* _Records for the exercise_:
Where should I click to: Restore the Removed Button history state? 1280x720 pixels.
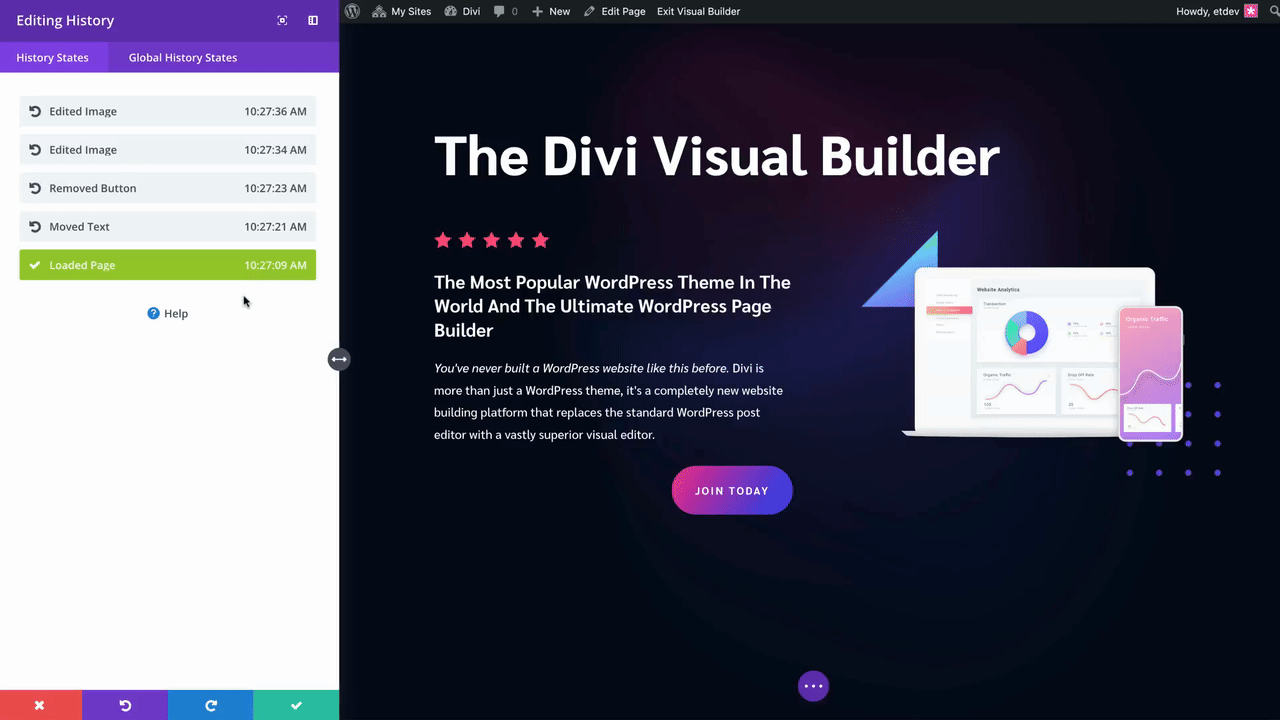[167, 188]
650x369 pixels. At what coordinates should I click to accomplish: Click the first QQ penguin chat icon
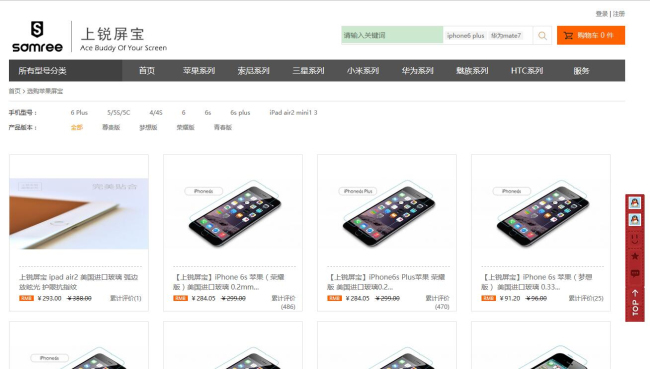tap(635, 202)
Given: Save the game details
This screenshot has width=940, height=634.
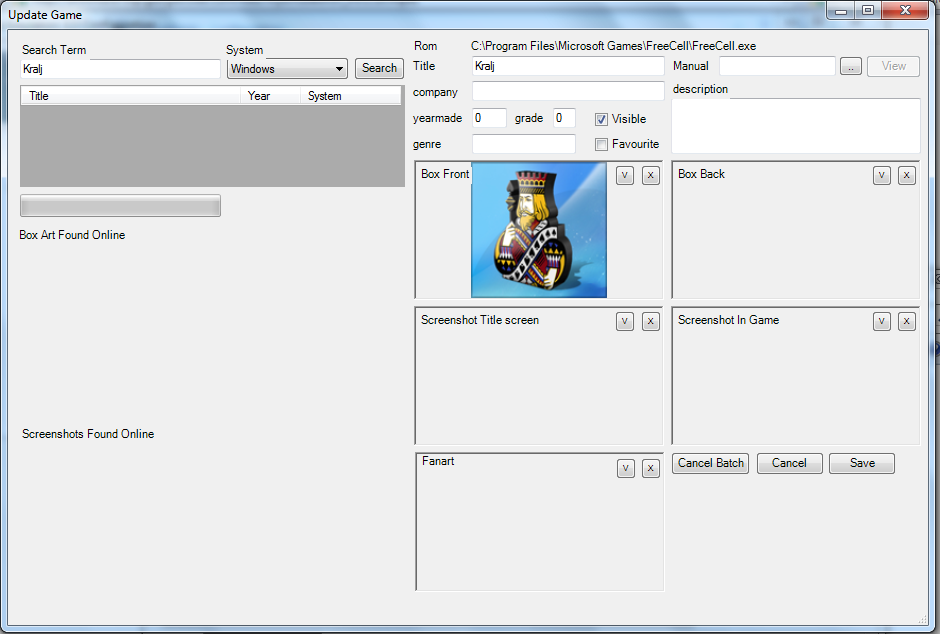Looking at the screenshot, I should tap(862, 463).
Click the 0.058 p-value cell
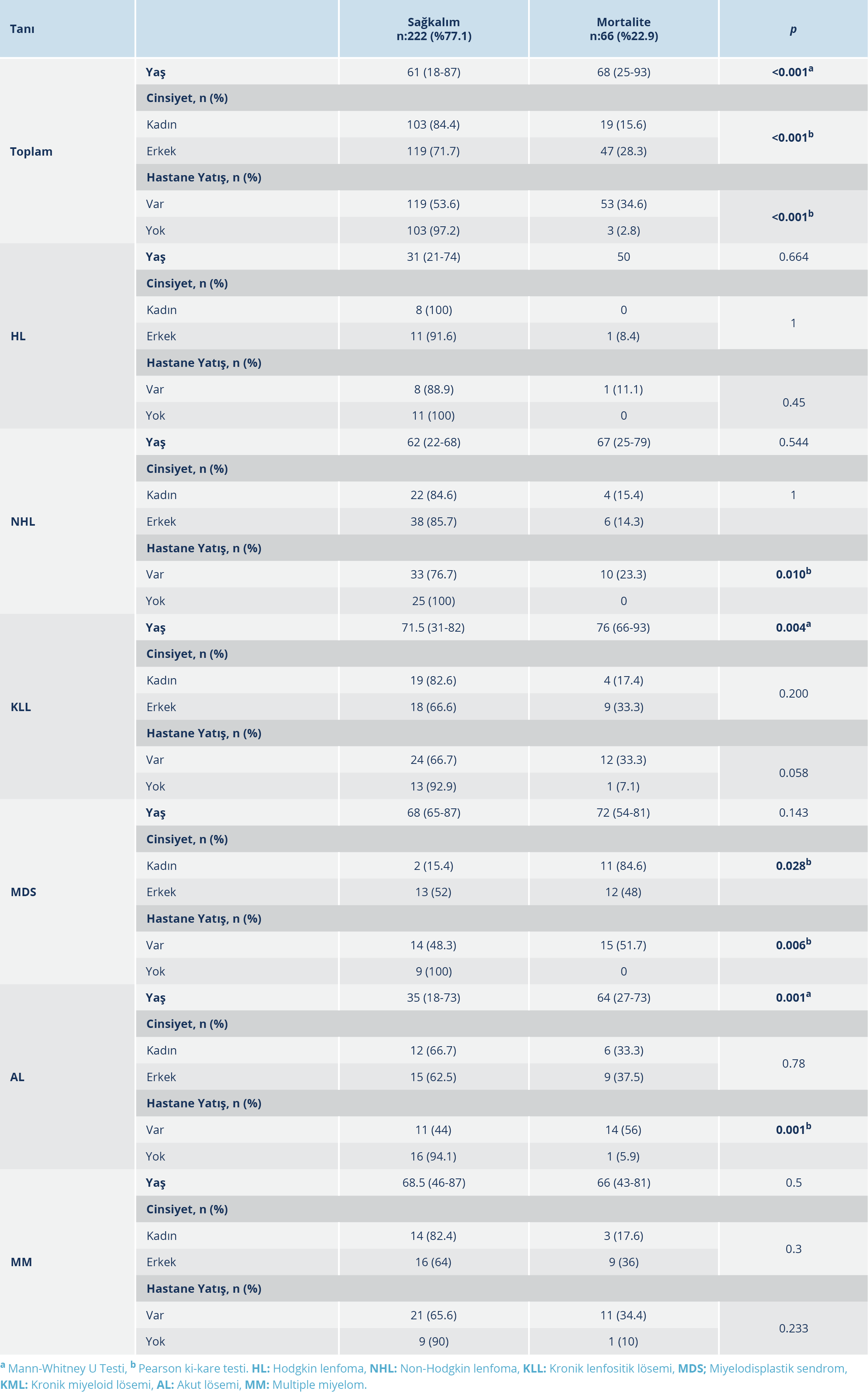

* _Exercise aim_:
Quote the records in full and exactly; skip any image.

* _Response area_:
Where should I click to: Restore the Removed Button history state? 1280x720 pixels.
[167, 188]
650x369 pixels. At what coordinates should I click to accomplish: Click the first QQ penguin chat icon
tap(635, 202)
Given: Save the game details
This screenshot has width=940, height=634.
Looking at the screenshot, I should tap(862, 463).
Click the 0.058 p-value cell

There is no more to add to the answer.